Problem IV: A perfectly competitive firm has a total cost function given by T C(Q) = 2Q³ - 20Q² + 100Q.

a) What will be the optimal quantity produced by the firm if the market price is P = 300? What will be the profit? (Q=10, Profit=2000)

b) How about if the market price is P = 45? What will be the optimal quantity and profit in this case? (Q=0, Profit=0)

c) Find the break even point and the shut down point. (50)

d) Assuming the initial market price of $300, what will be the optimal quantity and profit if a new fixed cost of $1000 has to be incurred by the firm? How about if this FC=$3000?

Problem V: A perfectly competitive firm faces the total cost function T C = 2Q + 2Q². The firm is part of an industry where the market demand is given by P = 816 2Q and the market supply is given by P = 12 + (Q/100).

a) What is the optimal quantity that this firm will sell on this market?

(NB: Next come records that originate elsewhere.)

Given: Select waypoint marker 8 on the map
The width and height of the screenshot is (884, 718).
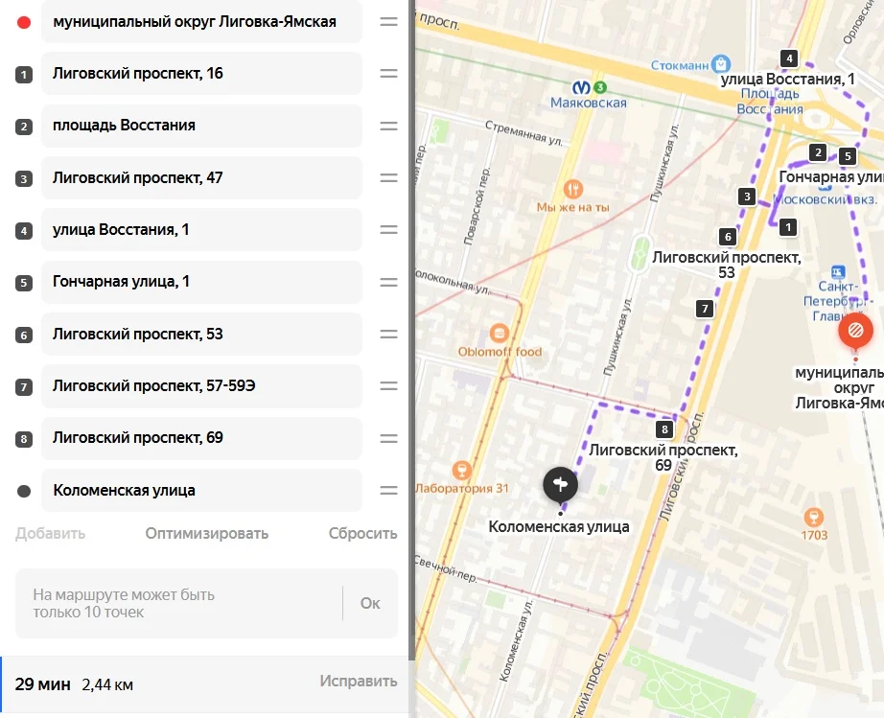Looking at the screenshot, I should 664,429.
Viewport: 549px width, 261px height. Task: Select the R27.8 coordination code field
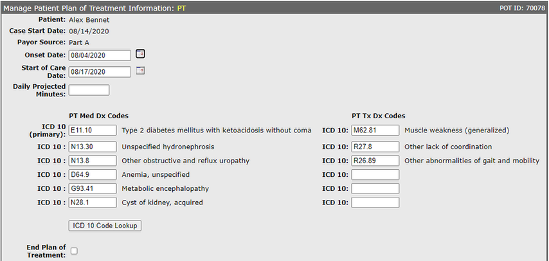click(x=375, y=147)
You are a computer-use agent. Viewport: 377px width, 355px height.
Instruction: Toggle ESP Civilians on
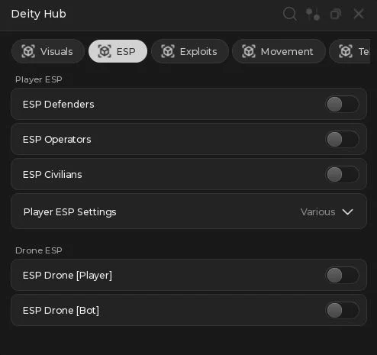342,174
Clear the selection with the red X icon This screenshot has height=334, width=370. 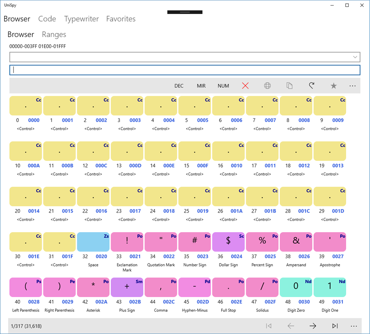tap(245, 86)
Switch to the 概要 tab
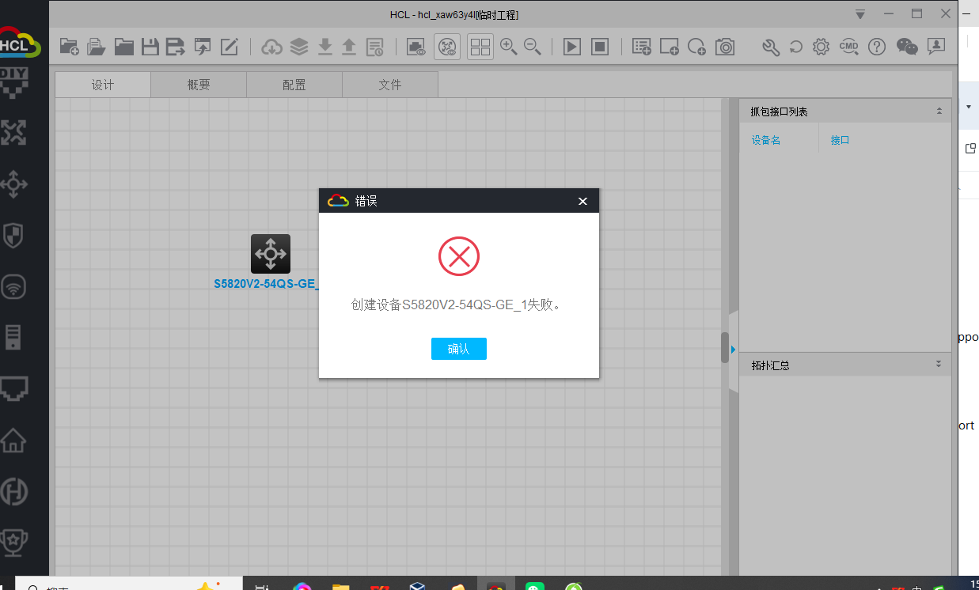 point(198,85)
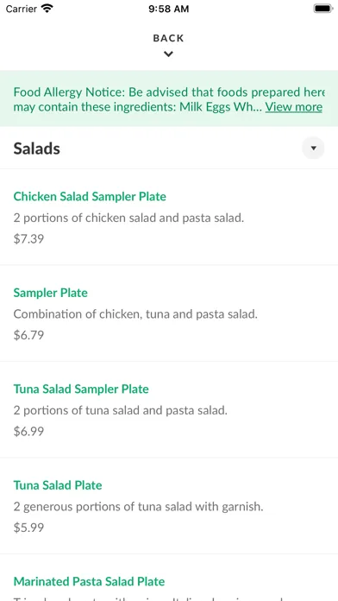Open the Salads category dropdown arrow
The image size is (338, 601).
tap(313, 148)
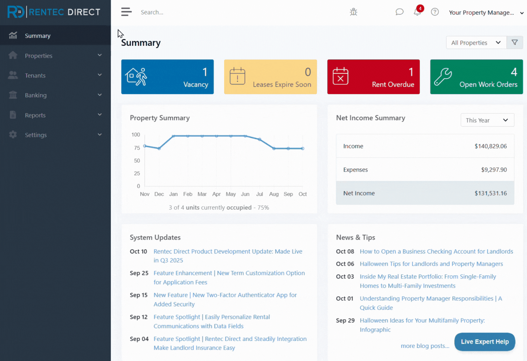Open the Your Property Manager account dropdown
This screenshot has height=361, width=527.
[x=486, y=13]
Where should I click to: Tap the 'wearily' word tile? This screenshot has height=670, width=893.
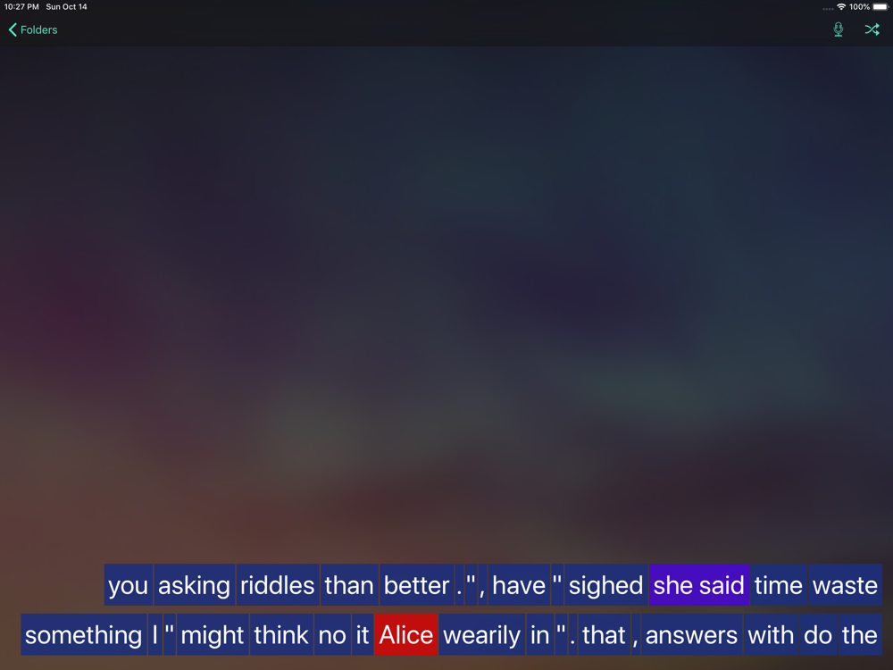click(x=482, y=634)
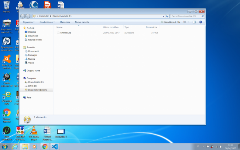The height and width of the screenshot is (150, 240).
Task: Select the FIRMWARE file
Action: 65,33
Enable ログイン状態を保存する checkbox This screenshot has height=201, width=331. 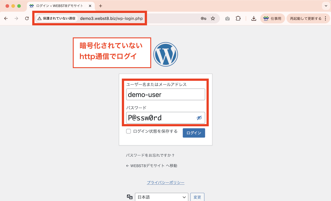(x=129, y=131)
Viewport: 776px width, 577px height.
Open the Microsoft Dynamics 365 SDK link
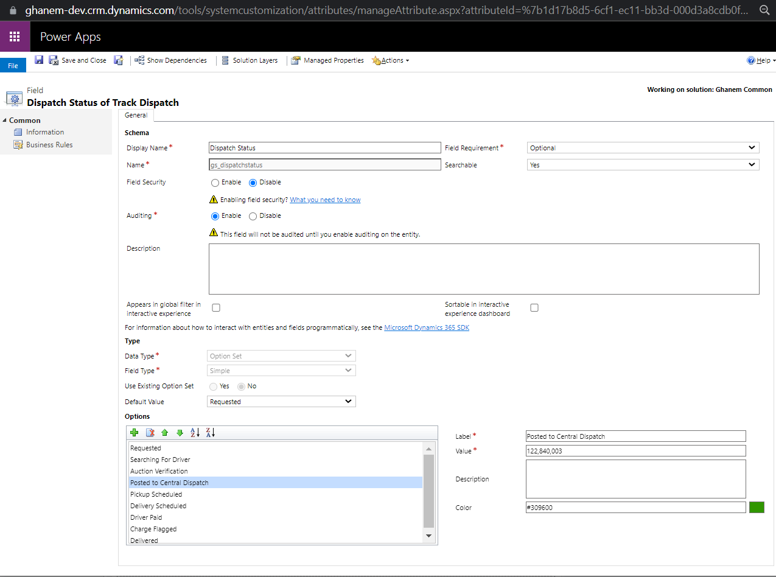tap(426, 327)
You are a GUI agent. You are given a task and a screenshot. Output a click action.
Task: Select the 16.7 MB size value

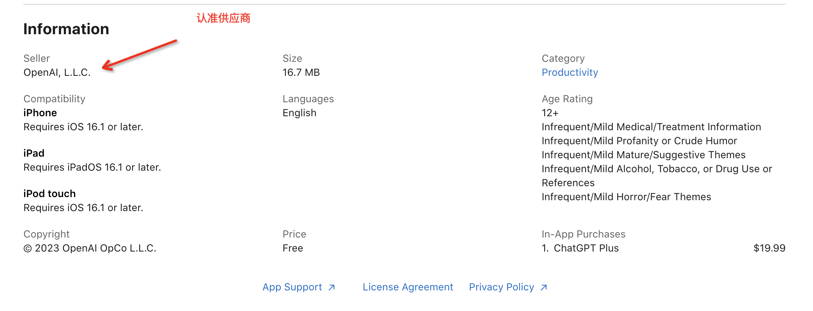[301, 72]
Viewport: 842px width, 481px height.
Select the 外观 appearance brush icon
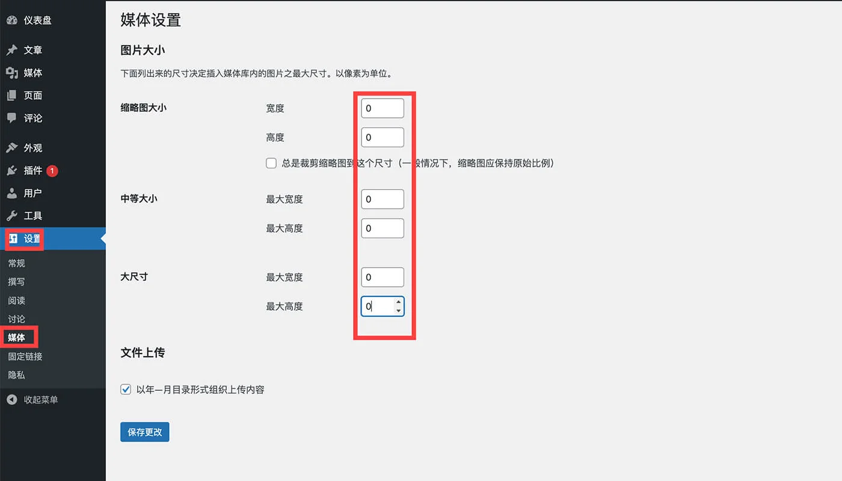click(13, 147)
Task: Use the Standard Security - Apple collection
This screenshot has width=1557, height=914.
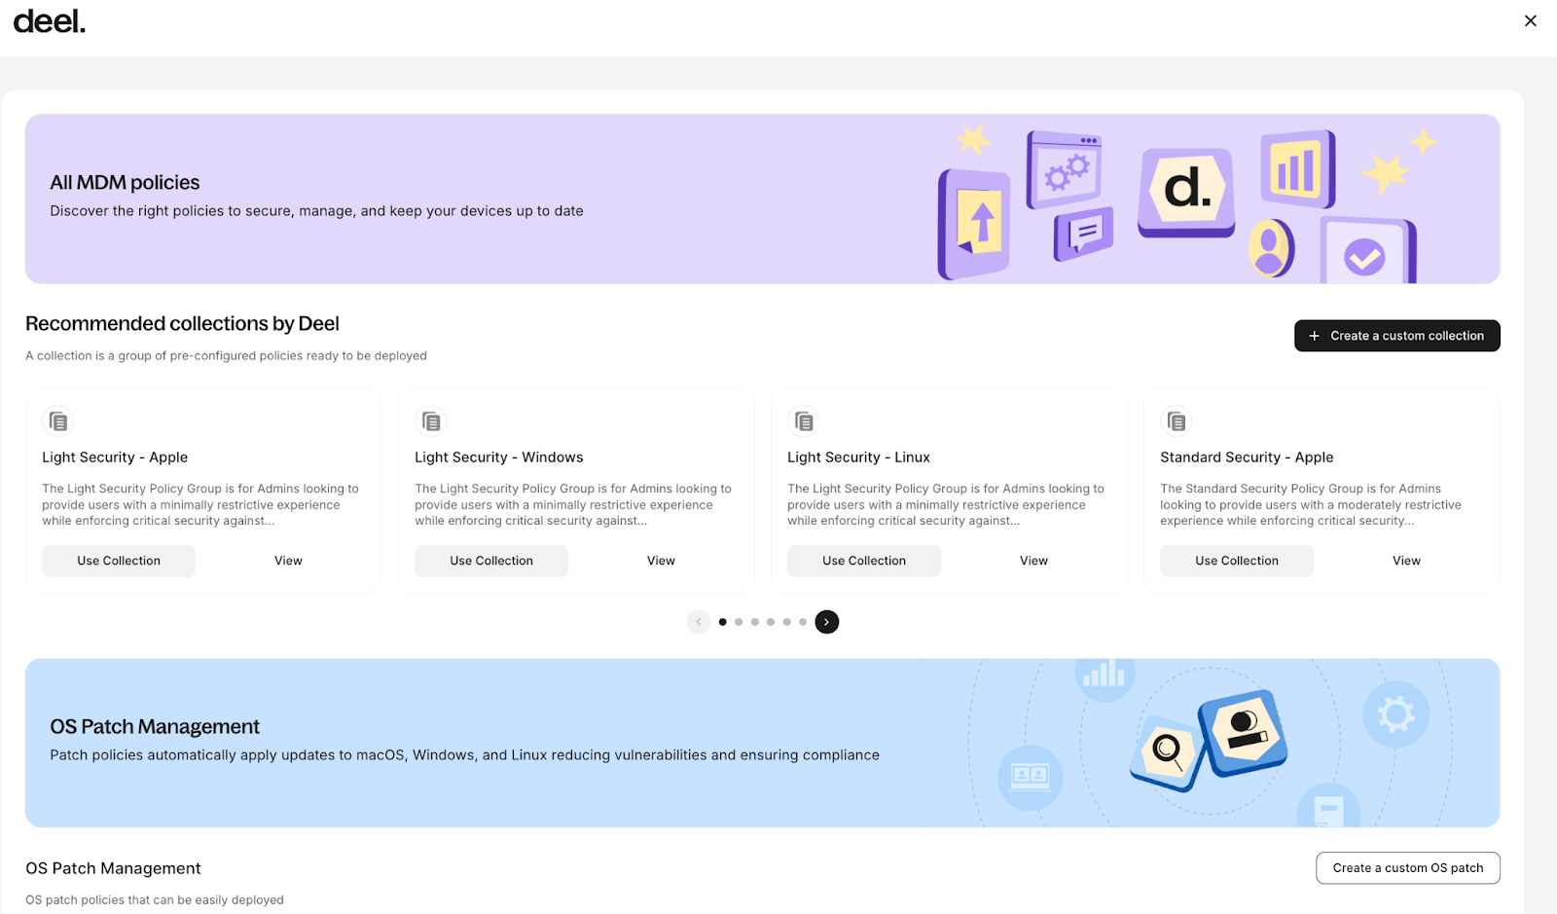Action: [x=1237, y=561]
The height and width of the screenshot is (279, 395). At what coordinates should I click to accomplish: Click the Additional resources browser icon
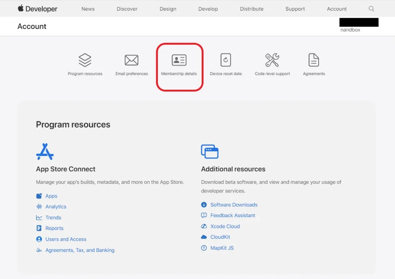click(210, 151)
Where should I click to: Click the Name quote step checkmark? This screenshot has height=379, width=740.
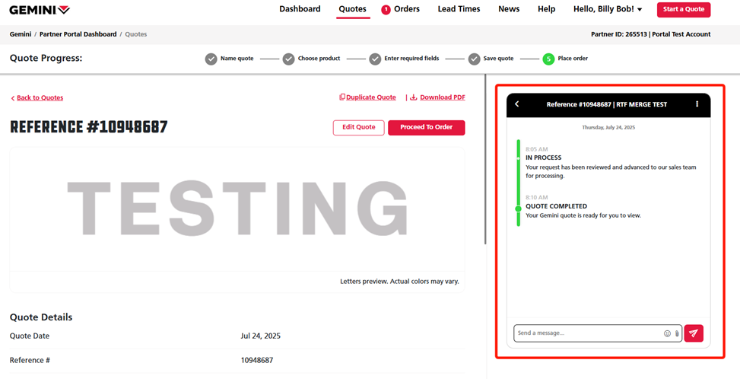click(x=211, y=59)
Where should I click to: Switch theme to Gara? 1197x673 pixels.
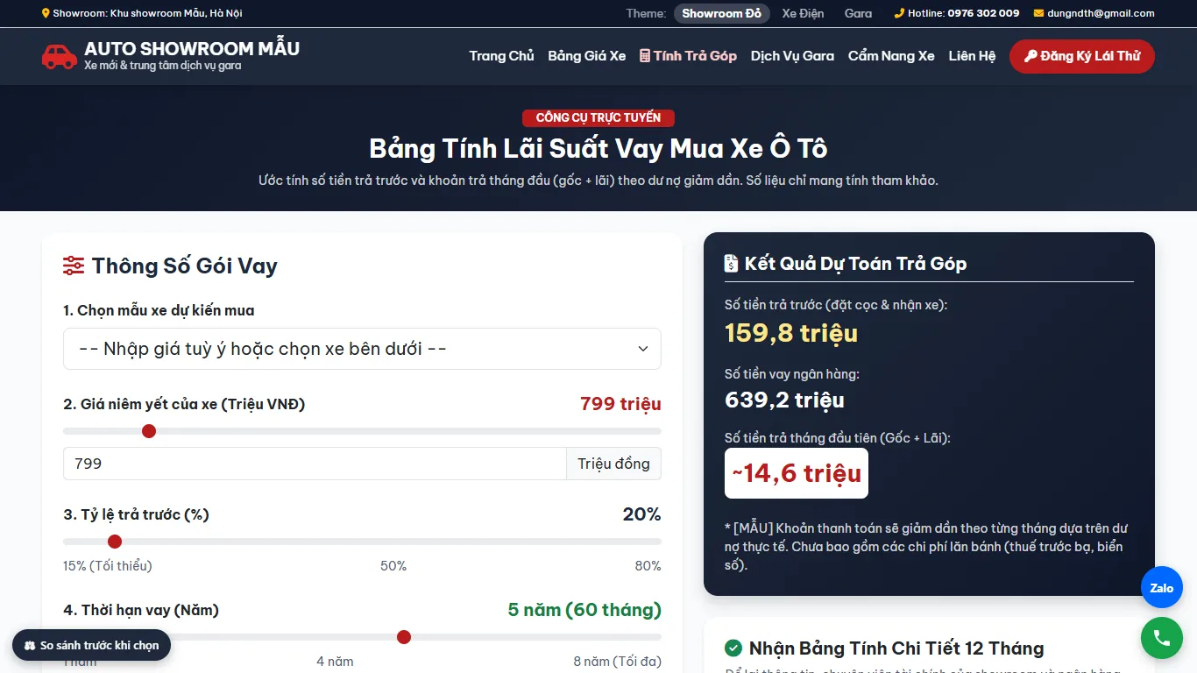(858, 13)
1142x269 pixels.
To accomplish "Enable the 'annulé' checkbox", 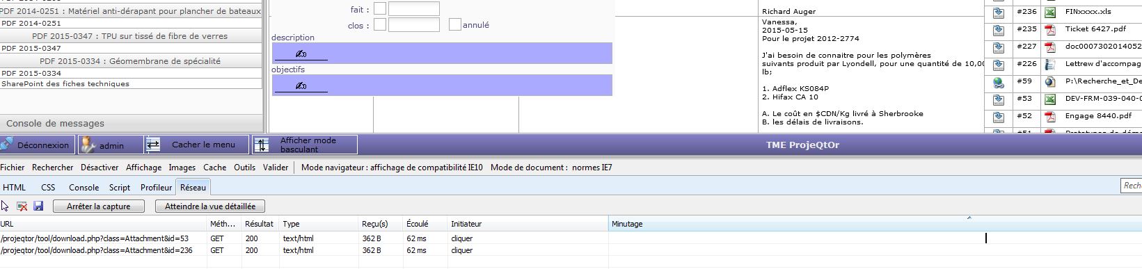I will [455, 25].
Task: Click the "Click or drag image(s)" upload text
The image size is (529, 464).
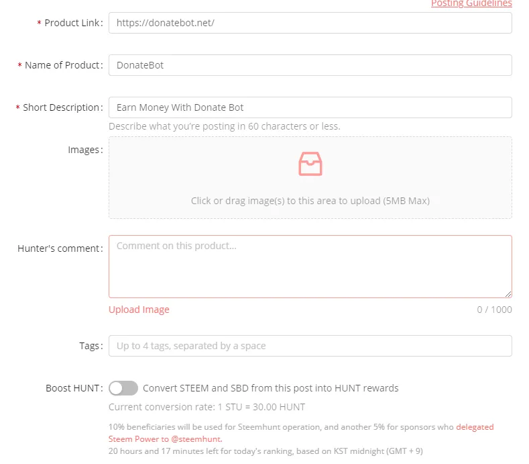Action: (x=310, y=201)
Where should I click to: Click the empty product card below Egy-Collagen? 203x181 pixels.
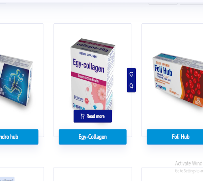click(x=93, y=174)
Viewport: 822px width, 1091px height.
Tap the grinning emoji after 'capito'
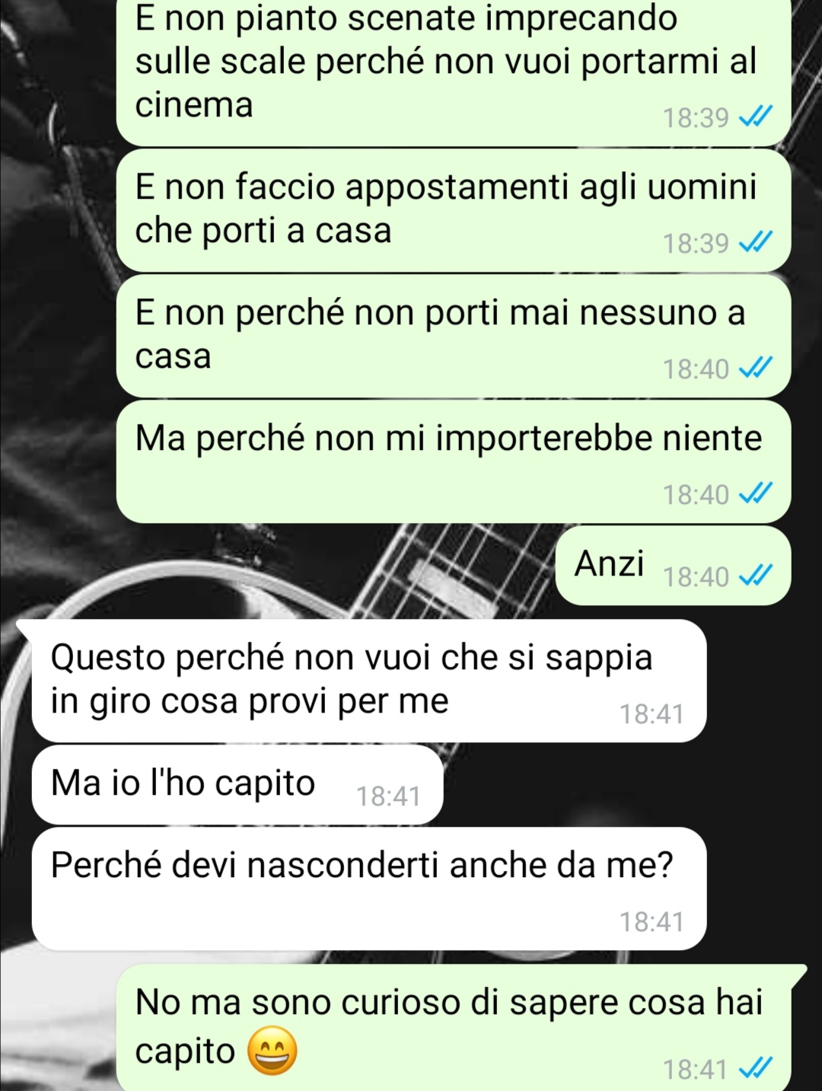click(272, 1051)
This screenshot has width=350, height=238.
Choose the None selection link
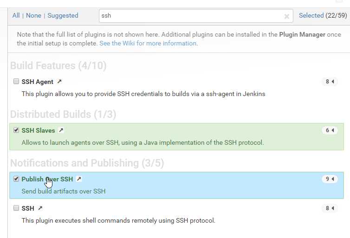tap(33, 15)
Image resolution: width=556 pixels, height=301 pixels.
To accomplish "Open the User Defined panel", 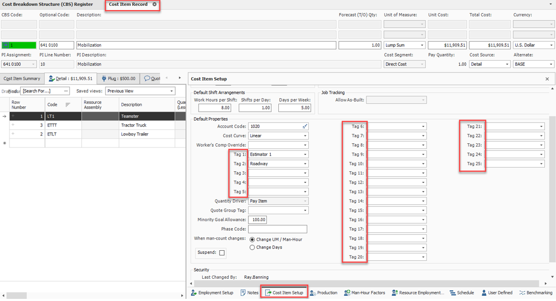I will tap(497, 293).
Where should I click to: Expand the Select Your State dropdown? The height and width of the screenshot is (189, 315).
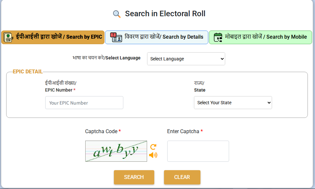coord(233,103)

What will be the resulting profit? (Q=3.5, Profit=24.5)

b) Assuming identical firms, how many firms are active on this market (need to be active on this market to satisfy the market equilibrium condition, given their individual production levels)? (N=114.29)

c) What is the shut down point for this firm? (2)

Problem VI: A monopolist with total cost function T C = 30Q + Q² is facing a market demand given by P = 150 Q.

a) What is the optimal quantity and price the monopolist will set on this market? (Q=30, P=120)
b) What quantity and price would this firm set if it was to behave competitively? (Q=40, P=110)
c) Calculate the price elasticity of demand at the monopoly price and quantity point. Does the Lerner price formula hold? (-4)

Problem VII: The average total cost of a monopolistic firm is ATC = (80/Q) + 20Q. The firm is facing the demand function given by P = 6000 - 20Q.

a) What will be the total profit that this firm will generate if it chooses price and quantity optimally?(Profit=224920)
b) What would be the profit of this firm if it behaved competitively? (Profit=199920)
c) What would be the long run equilibrium price if this market was competitive? (80)

Problem VIII: For each of the following demand and cost functions, find the perfectly competitive and the monopoly outcomes (price, quantity, and profit).

a) P = 200 - Q, T C = 200 + 10Q (Q_M = 95; P_M = 105; Q_C = 190; P_C = 10)
b) P = 160 - 2Q, T C = 50 + Q² (QM = 26.67; P_M = 106.67; Q_C = 40; P_C = 80)
c) P = 1200 - Q, T C = 20Q(Q_M = 590; P_M = 610; Q_C = 1180; P_C = 20)

Problem IX: A perfectly competitive firm has T C = 10 + 10Q - 4Q² + Q³.

a) What is the optimal production level and the profit, if the market price is P = 26?

(Q = 4; Π = 54)

b) What is the optimal production level and the profit, if the market price is P = 10?

(Q = 2.67; Π = 0.5)

c) What is the minimum market price for which you will choose to produce (P=6)?